I don't know how much
you paid, but I just bought 4 like the ones in your picture for $264 USD plus $95 USD shipping. So that's 90 bucks each. I also have two of the arm chairs (the full mesh arms, not the open arms)that I paid 120 or 125 apiece, can't remember exactly. What did you pay for yours?
BTW, mine were in great vintage condition. Took 'em right out of the shipping cartons and plopped 'em on the deck.
Oh Good
Thank you very much I bought them for $320.00 4 chairs and one table. Highly doubt table goes with the chairs but they must have just been redone because they are 100% perfect except for a small scratch I made on the one armrest bringing them home. They were purchased at a field auction where most things sell for one or two dollars and a lady with half her teeth missing is who bid against me I doubt she had any idea what they were.
Beware! The toothless deshel...
Beware! The toothless deshelved old lady may infact be an eBay flipper with full awareness of MCM. Maybe even an antique dealer, or a relative is. Since the bid went up to $320, I suspect the above.

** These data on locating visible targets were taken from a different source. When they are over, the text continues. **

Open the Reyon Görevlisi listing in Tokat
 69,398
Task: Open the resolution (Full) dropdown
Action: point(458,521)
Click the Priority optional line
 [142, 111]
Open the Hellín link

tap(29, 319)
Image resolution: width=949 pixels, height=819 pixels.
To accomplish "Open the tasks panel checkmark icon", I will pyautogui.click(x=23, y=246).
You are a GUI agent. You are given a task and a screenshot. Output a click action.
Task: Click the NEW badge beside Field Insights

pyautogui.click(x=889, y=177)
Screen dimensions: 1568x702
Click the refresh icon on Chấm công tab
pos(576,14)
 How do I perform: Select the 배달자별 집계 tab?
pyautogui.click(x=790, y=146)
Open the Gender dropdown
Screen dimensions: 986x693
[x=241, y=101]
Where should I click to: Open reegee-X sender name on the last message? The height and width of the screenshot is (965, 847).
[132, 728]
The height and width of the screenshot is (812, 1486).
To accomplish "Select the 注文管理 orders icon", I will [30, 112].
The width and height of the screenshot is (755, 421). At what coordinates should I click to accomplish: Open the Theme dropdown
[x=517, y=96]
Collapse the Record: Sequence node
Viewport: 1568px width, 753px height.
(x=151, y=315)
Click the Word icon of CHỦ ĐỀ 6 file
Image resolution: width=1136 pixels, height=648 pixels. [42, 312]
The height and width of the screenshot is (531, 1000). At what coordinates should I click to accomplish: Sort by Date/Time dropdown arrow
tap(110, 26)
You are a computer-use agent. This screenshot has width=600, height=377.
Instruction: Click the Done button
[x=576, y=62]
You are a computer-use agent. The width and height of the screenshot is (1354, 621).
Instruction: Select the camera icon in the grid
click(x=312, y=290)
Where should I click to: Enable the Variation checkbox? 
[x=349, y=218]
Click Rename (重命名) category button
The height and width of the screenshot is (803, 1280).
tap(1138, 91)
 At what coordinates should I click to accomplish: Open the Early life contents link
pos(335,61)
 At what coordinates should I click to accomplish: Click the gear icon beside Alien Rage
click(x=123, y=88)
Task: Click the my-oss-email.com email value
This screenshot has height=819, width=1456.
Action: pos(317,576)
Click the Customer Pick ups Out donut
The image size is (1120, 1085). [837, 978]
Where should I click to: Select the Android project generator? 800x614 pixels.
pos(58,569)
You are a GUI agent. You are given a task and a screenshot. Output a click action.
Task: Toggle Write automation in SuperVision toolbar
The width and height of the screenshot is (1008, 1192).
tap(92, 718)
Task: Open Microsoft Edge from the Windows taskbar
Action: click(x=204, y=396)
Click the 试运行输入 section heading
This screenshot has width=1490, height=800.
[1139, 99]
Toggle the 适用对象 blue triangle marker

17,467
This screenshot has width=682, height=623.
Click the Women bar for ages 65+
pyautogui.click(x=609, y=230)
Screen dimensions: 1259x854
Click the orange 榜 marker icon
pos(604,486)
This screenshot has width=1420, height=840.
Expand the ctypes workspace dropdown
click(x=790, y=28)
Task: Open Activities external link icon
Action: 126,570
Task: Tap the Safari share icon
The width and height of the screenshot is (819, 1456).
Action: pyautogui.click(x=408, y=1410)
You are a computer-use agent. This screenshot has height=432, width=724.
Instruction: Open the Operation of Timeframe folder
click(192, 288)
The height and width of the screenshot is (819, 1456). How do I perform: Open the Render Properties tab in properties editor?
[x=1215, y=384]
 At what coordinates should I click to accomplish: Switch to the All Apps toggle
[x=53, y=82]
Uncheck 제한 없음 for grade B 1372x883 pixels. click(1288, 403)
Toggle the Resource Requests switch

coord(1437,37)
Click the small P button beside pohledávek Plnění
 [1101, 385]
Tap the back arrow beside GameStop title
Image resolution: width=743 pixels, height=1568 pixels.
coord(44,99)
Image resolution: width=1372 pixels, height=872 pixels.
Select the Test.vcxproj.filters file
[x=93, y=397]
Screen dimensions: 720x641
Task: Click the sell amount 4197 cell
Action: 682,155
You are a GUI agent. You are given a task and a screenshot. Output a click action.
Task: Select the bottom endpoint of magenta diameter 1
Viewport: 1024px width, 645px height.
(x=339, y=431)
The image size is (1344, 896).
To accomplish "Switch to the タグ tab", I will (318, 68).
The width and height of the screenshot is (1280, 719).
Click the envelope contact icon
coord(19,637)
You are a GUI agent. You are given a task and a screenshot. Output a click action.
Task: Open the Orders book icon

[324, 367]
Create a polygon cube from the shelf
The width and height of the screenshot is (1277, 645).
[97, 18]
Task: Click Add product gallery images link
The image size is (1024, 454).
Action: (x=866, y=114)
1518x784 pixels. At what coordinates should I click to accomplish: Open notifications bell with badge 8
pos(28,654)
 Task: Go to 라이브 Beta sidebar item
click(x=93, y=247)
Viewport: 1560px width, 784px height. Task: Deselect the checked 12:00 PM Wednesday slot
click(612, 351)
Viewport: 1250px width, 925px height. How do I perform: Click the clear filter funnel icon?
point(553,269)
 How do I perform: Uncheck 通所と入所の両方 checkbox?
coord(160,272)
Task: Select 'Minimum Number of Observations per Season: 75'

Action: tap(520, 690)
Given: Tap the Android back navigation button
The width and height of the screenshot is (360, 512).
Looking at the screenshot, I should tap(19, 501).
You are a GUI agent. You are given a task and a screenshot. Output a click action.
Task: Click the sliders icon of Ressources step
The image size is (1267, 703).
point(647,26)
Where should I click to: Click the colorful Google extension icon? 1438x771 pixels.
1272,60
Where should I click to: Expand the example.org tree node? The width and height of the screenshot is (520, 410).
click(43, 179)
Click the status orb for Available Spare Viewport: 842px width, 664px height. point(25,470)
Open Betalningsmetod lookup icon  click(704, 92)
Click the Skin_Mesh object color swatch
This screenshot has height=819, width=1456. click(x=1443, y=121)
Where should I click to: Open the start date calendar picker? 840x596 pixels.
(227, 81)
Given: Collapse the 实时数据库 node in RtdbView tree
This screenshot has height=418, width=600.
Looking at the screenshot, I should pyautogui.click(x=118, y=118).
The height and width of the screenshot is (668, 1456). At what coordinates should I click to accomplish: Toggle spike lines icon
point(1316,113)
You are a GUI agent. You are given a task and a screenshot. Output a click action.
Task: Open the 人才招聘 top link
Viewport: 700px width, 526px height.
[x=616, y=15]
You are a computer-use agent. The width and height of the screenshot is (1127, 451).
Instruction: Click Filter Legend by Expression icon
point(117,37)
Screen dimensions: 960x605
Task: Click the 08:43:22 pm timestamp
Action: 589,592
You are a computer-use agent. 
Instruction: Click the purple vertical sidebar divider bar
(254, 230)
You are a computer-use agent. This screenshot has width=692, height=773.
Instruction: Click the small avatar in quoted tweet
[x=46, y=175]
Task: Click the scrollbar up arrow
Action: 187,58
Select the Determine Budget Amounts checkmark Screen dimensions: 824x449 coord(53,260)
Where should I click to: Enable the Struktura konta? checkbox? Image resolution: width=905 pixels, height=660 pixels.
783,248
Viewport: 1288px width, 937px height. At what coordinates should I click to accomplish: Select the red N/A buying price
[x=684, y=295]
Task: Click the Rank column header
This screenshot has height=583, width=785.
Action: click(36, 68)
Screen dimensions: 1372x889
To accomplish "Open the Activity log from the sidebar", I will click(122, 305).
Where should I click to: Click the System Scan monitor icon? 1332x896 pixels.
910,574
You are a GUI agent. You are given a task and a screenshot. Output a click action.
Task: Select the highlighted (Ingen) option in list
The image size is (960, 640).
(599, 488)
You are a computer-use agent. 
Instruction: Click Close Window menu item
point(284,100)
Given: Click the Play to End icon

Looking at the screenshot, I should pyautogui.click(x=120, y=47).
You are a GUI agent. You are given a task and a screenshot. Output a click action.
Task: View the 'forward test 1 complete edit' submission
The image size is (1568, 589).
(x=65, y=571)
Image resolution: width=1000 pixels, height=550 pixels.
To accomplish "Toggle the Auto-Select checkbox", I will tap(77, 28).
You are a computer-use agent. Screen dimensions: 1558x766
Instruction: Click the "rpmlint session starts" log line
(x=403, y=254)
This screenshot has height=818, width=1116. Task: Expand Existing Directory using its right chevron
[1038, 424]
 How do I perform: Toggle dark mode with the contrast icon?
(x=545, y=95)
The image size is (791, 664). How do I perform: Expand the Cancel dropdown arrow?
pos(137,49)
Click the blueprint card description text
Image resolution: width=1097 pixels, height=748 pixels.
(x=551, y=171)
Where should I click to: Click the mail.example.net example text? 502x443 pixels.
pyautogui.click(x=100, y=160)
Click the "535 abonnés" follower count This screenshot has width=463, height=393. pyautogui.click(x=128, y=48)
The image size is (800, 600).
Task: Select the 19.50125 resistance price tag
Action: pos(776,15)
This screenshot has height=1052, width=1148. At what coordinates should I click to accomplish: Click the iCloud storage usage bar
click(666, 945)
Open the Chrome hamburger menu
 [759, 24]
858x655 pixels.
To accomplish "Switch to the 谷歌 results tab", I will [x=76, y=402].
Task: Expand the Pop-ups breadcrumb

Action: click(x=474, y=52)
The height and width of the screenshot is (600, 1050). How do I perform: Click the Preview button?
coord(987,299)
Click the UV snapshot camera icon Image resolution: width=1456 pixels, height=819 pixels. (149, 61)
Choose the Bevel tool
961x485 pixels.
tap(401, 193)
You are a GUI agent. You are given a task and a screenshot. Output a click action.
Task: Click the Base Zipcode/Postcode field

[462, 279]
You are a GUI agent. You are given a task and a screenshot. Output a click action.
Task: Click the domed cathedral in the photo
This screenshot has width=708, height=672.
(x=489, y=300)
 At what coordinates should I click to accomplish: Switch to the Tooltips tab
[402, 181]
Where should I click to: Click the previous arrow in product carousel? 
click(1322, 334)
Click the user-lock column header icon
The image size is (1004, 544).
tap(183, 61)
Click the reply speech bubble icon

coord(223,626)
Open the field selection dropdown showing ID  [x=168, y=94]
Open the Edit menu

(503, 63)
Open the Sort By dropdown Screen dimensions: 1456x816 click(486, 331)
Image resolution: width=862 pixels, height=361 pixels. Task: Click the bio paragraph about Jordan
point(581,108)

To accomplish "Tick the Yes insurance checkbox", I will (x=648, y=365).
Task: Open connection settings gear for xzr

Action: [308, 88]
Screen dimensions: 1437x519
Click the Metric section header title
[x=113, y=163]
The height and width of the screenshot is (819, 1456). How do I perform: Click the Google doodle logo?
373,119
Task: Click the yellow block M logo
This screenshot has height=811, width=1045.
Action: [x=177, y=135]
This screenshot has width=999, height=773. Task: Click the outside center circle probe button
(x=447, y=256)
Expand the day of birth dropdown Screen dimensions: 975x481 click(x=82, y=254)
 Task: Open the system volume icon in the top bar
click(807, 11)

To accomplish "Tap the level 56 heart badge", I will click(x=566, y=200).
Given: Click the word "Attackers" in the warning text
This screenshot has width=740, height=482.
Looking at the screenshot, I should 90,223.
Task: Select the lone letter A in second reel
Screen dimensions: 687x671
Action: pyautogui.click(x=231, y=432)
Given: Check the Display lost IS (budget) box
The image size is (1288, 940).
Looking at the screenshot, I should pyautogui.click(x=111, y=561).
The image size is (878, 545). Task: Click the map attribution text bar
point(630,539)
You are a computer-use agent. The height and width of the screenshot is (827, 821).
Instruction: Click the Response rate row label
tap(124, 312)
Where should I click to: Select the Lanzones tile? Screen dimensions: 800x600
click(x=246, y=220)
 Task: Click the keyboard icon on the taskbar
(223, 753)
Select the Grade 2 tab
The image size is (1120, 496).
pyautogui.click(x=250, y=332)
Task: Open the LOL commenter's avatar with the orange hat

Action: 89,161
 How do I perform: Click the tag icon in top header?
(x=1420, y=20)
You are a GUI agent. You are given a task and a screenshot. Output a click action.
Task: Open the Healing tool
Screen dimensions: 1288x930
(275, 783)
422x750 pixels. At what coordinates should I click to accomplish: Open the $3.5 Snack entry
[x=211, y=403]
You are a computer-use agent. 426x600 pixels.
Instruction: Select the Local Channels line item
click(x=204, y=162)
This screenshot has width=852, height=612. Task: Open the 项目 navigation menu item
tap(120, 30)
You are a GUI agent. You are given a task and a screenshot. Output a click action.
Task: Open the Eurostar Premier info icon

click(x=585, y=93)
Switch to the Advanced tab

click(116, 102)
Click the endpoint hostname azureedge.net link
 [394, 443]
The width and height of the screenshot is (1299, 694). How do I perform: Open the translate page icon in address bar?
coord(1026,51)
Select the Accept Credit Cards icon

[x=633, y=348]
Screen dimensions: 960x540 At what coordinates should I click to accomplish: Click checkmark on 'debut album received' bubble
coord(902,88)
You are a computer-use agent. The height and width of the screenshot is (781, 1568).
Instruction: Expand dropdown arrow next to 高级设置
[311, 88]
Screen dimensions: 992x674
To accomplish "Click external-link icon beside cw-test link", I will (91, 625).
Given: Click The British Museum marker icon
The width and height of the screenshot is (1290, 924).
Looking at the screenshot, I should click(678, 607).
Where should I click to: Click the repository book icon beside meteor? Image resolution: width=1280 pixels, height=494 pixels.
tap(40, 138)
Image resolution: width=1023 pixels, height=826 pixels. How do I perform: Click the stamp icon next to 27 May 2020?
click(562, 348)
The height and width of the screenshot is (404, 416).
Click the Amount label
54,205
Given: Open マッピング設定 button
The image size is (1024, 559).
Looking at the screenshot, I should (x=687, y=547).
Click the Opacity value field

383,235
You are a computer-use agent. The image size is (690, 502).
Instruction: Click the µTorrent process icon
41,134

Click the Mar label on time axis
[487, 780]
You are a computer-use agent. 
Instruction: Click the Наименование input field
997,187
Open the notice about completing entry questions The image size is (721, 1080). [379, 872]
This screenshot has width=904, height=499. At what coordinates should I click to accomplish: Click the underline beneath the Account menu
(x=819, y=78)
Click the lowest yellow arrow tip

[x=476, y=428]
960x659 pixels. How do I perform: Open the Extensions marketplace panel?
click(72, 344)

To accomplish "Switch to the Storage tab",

At a live auction, I stopped bidding on an Orrefors vase, thinking the elderly lady was really into glass more than I. When I congratulated her winning on a fine vase, she thanked me adding that the husband and her will be selling it on eBay. My respect for her dissipated. Now, I'm merciless.
Another case in point, a redneck looking tough guy wearing a NASCAR hat, atrociously ugly sunglasses and driving a muscled up Ford F150....snagged a beat-up McCobb bedroom set at a thrift store. Even the clueless looking thrift manager disguising his knowledge and backroom dealings. One lives in an upscale neighborhood, home full of Antiques (hmmmmm). There's the innocent looking Evangelical missionary with a van full of vintage furniture, and an empty open pit trailer beckoning for more.
None of the above are wrong. For deep collectors like ourselves...it can be quite aggervating! The examples above are a few of my experiences. Collectively, the experiences taught me much about people, money, motives, honesty and trust. Appearances can be VERY deceptive!